> _Text passage_
↓
India’s Poor Neighbors May Be Set Back 20 Years by COVID-19 Wave, Reveals Global Times
May 8, 2021 (EIRNS)—China’s Global Times argues that the fragile health systems and economies of India’s neighboring countries, themselves highly dependent upon India’s economy, may be set back 20 years, if they can’t contain the infectious wave of COVID-19 over the next two weeks. The May 7 article, entitled “Economy of India’ Neighbors in South and Southeast Asia May Need ‘Two Decades’ To Return to Pre-Pandemic Level Amid New Wave of COVID-19,” cites Hu Zhiyong, a research fellow at Institute of International Relations of the Shanghai Academy of Social Sciences, on the vulnerability of labor-intensive factories in Bangladesh and elsewhere: “It may take 5 to 10 years for South Asian countries’ economies to return to pre-pandemic levels if these countries could control the ongoing wave in two weeks, and if not, their economies may need 20 years to recover.” Hu referred to the China-South Asia emergency supply reserve of vaccines as an example of China’s experience in using the central medical reserves against COVID.
↑
> _Things to do_
(a) Summarize the report on India's neighbors and COVID-19 in two sentences.
(b) Extend the report on India's neighbors and COVID-19 from where it stops.
The rows are not needed for any of this work.

Extracted data entries:
↓
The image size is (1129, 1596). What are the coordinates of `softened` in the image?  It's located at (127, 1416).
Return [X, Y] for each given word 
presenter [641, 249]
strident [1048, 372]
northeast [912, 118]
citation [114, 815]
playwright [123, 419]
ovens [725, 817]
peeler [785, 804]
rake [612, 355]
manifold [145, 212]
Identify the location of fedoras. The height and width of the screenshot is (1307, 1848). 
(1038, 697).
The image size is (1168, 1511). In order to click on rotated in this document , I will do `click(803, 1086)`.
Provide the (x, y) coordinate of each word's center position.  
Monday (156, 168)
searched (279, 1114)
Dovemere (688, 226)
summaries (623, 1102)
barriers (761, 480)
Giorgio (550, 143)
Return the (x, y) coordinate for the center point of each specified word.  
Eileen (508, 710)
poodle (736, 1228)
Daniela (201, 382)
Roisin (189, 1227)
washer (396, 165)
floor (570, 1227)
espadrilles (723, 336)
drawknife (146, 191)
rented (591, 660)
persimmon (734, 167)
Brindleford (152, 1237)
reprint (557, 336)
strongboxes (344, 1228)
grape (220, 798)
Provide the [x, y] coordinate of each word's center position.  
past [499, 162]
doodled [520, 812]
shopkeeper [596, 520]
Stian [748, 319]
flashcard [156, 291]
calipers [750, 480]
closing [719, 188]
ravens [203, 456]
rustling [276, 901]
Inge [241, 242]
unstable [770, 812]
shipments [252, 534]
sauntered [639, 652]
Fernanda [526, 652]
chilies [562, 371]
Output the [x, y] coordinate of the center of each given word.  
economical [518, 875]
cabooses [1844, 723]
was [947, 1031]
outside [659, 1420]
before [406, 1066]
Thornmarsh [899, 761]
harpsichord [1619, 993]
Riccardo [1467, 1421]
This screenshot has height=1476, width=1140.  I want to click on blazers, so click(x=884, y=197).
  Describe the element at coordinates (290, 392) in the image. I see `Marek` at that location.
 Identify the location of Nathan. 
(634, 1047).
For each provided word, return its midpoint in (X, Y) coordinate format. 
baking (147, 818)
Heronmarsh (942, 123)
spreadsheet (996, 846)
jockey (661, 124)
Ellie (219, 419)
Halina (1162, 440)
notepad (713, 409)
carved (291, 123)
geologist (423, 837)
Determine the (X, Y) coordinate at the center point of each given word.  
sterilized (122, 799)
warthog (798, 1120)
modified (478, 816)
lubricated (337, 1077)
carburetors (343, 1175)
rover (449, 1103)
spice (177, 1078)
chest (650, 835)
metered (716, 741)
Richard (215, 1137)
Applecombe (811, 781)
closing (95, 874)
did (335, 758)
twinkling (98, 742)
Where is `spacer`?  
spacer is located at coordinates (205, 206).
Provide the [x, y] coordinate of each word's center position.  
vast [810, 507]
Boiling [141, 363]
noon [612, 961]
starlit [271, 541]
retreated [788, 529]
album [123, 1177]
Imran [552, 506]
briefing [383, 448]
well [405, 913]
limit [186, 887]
↑
> _Responses by item number_
(a) China's Global Times argues that India's neighboring countries, whose health systems and economies are fragile and highly dependent on India, may be set back 20 years if they cannot contain the COVID-19 wave within two weeks. It cites Hu Zhiyong of the Shanghai Academy of Social Sciences, who says South Asian economies may need 5 to 10 years to return to pre-pandemic levels if the wave is controlled in two weeks, and 20 years if it is not.

(b)
A forward-based vaccine reserve for quick logistical deployment was half of the plan of China’s Foreign Minister Wang Yi, announced on April 27, to also establish a China-South Asia “poverty reduction and development cooperation center”—which would apply China’s established capability for wiping out poverty to the region, beginning in the third quarter of 2021.
However, the real prospect of new variant strains remains hovering over the scene. Yang Zhanqiu, the deputy director of the pathogen biology department at Wuhan University, said that even more complicated variants than the infamous “double mutant” could develop out of the catastrophe in India: “It’s very likely that the virus may develop quadruple or more mutations in the third wave of COVID-19 in India that are more transmissible and immune-evasive, making the current vaccines less and less effective.”